Hey. How you doing?
Me? Not so great.
I haven't been sleeping well at all, and I feel pretty exhausted. I'm also having a hard time reigning in my emotions. I took a cab to the hospital today, and he drove quickly - as cabbies tend to do here - down the hill from my apartment. We came to a screechy sudden stop at the bottom where there's a blind turn, and narrowly missed hitting a car that was coming through the intersection. I screamed, "FUCK!!!" and then started to cry. Granted, I wasn't wailing like a baby who needs a diaper change - my pants were still dry, in fact. But yet, there was a steady flow of tears that I just couldn't staunch. I arrived at the hospital to find that all the doctors were having lunch, and it was going to be a fifty minute wait. So I parked myself on a bench in an empty waiting area outside of the neurosurgery and (I don't know the name of the doctor who handles giant swollen bruised legs) offices. A fantastic breeze was blowing through the corridor and I just sat there and cried. I wasn't even terribly self conscious about it. A hospital's a great place to go and have a good cry. People are crying in there all the time I'm sure. Thing is, I can't be at the hospital all day long. But all day long is the duration that I feel like crying.
I feel panicked most of the time.
On Monday I went to the hospital for more X-rays and bandage changing, and I met up with my friend the car-crasher. We had to go downtown together to fill out a police report. We had Jane meet us to make sure I knew what was going on. It was pretty uneventful. My report read, "I was a passenger in my friend's car early Saturday morning. Suddenly, we crashed. I was surprised."
I don't remember what I was doing before the accident. I remember being surprised. I didn't know what was happening as I was smashing into the windshield. It wasn't until the car had settled on its side and felt water seeping in and blood dripping down my face that I figured out we weren't on the road anymore. I don't even know how long I was trapped in there. It was dark when we crashed, and it was daylight when I was in the ambulance.
It was a cat, my friend explained to the police. He'd swerved to avoid a cat. I hadn't even asked him what happened. I assumed it was the curvy wet roads and that he'd maybe taken a turn too fast. Back in the car after the police station, I turned to him and asked, "Was there really a cat?" He answered in a way that I totally believe him. Isn't it weird I pandified my face last June to avoid killing a cat as well?
Five minutes away from the station, there was a police officer in the middle of the road who waved us over. "What's wrong?" I asked. My friend pointed to the front of him where there was no seat belt. I had learned my lesson and was buckled in. Buddy got a ticket.
Tomorrow the doctor who deals with mangled legs wants to put me in a splint and on crutches. He would have done so today, but my jeans weren't loose enough to facilitate the splint. The doctor told me they'd give me hospital pants, but there's no bloody way I was going to work in those. The swelling and bruising is working its way down from my knee to my whole leg, and the doctor says if I keep doing things like walking and bending it's only going to get worse and more painful. I thought I was going to avoid a panda eye when I was still okay on Monday afternoon. I noticed some blackening in the corner after my last class, though, and woke up Tuesday morning after three hours of non-restful sleep with this:
Down at the store before work today I noticed the strap of my bag that was crossing over my chest was stained with blood. I immediately wanted to go back to the bench in the hallway at the hospital and cry some more.

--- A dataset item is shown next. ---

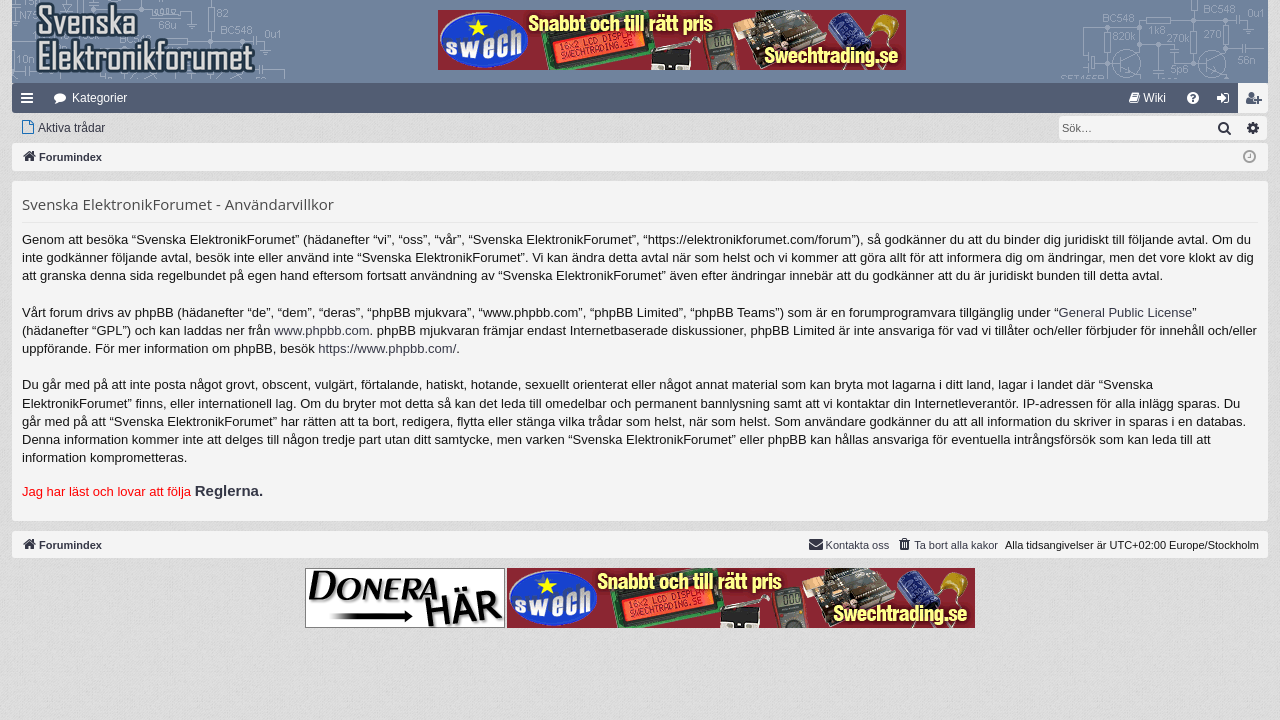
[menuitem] (1147, 98)
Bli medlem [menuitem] (1257, 102)
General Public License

At school, we had four bodies to cover classes. Only two of the six periods that make up the day had each of the three classrooms full. At any given time, one of my co-workers wasn't teaching, and more often two of them were sitting in the staffroom chatting and snacking. Sunny only taught one and a half classes today. I worked all of them. Everytime I'd hobble in there I'd seethe. When Jane criticized me for leaving the class alone to go make copies for two new students, I just about grabbed my blood soaked bag to go hobble home. Heartless. Honestly, when I'm not feeling like I'm going to cry, I'm feeling like I want to punch someone in the head. I DO NOT want to have my leg splinted tomorrow. I DON'T want crutches, but the doctor's insisting. At least I'll have something to hit people with, I guess.
The path less traveled
18 hours ago
5 comments:
Oh man, it just keeps getting worse. I wasn't sure you had gone back to work, but to be making the effort and having to put up with that BS from your co-workers is just too much.
You know, no shame in crying anytime you damn well feel like it. It's your party.
I hope you keep venting here, Jenn. I don't want to be reading about the English teacher who murdered the hagwon staff...
John
Hang in there, Jenn.
Oy gevalt.
Kevin
You shouldn't be working. I'm worried about you--but that's OK. It's our job to worry. Jeesh! I can't believe anyone would say anything bad to you at all. Yes, cry as much as you need to.
YEOWCH!!! Hope you're feeling better!!